Muscle strength assessment is one of the widespread methods to diagnose multiple sclerosis. According to Jørgensen et al. (2017), muscle strength and force development are abnormal in patients with the mentioned disorder. Since the normal neurological condition implies full control over muscle movements, healthy patients do not demonstrate involuntary contractions, tremor, or weakness in muscles. The process of examination through strength assessment includes the observation of the subject’s attempts to resist the movement. Lower limbs are affected in the first place, and weakness in legs is a widespread symptom of multiple sclerosis (Murray, 2017). Another important factor that should be considered during the assessment is spasticity. If there is multiple sclerosis, the contraction of agonist and antagonist muscles is a clear sign of the damage in the nervous system (Murray, 2017). In this case, physical therapy and strength training are usually recommended for treatment. This assessment is highly reliable since the nerves of the central nervous system have a significant influence on motor control.

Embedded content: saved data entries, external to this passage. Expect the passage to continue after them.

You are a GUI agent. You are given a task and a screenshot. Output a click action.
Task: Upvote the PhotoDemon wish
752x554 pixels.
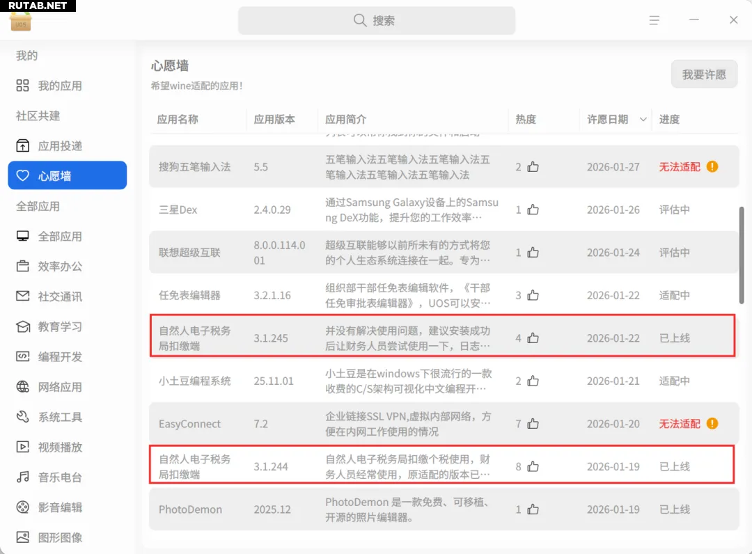(533, 509)
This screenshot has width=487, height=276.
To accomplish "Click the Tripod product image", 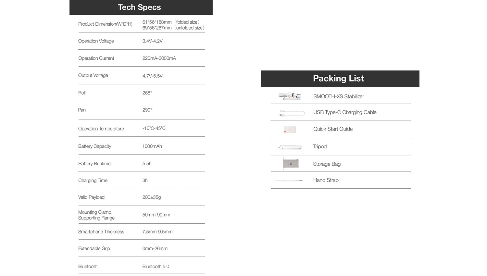I will coord(290,147).
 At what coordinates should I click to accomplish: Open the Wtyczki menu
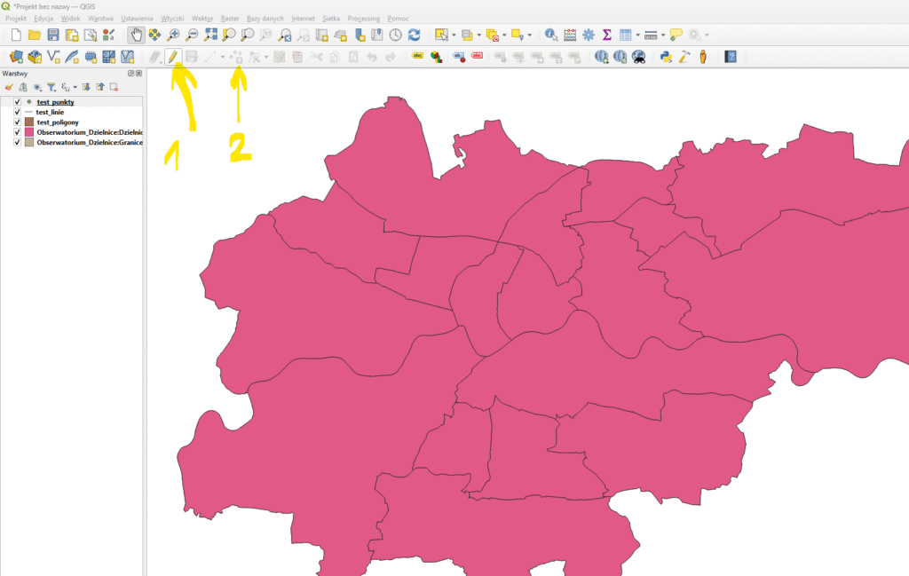point(172,18)
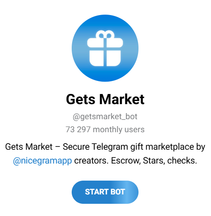Click the dark blue top of the avatar circle
Image resolution: width=211 pixels, height=216 pixels.
[105, 21]
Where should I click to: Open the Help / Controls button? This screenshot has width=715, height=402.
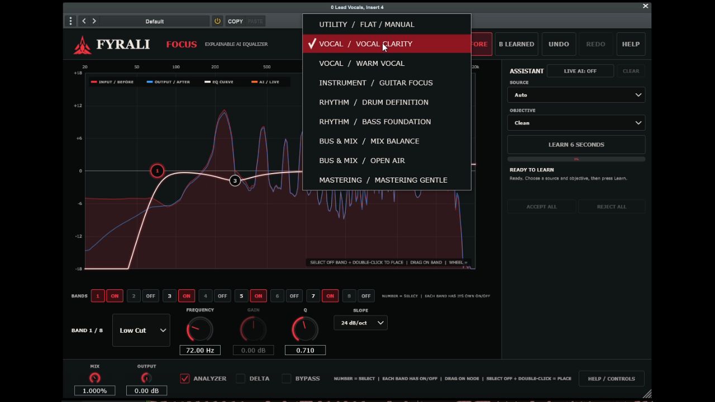[611, 379]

The purpose of the second neurological assessment, rapid alternating movements, is to evaluate the control of the nervous system over muscles. Rapid movement tasks, such as finger or foot tapping, involve the work of the corticospinal tract, cerebellar, and sensory pathways (Sato et al., 2020). The test demonstrates variability in muscular work since the healthy patient should be able to make consequent and repetitive muscle changes, which include switching between up and down phases of movement (Sato et al., 2020). Akin to the previous type of assessment, this test demonstrates the connection between muscle control and neural functions of the brain. Namely, this is cerebellar dysfunction, in the case of slow repetitive movements or inability to perform them at all (Noffs et al., 2020). Being an important symptom of multiple sclerosis, this test allows evaluating the likeliness of this condition in a subject and choosing appropriate medical treatment.
Jørgensen, M., Dalgas, U., Wens, I., & Hvid, L. (2017). Muscle strength and power in persons with multiple sclerosis – a systematic review and meta-analysis. Journal of the Neurological Sciences, 376, 225–241. Web.
Murray, T.J. (2017). Multiple sclerosis: A guide for the newly diagnosed (5th ed.). Springer Publishing Company.
Noffs, G., Boonstra, F. M. C., Perera, T., Kolbe, S. C., Stankovich, J., Butzkueven, H., Evans, A., Vogel, A.P., & van der Walt, A. (2020). Acoustic speech analytics are predictive of cerebellar dysfunction in multiple sclerosis. The Cerebellum, 19, 691-700. Web.
Sato, S., Lim, J., Miehm, J. D., Buonaccorsi, J., Rajala, C., Khalighinejad, F., Ionete, C., Kent, J.A., & van Emmerik, R. E. A. (2020). Rapid foot-tapping but not hand-tapping ability is different between relapsing-remitting and progressive multiple sclerosis. Multiple Sclerosis and Related Disorders, 41, 1-11. Web.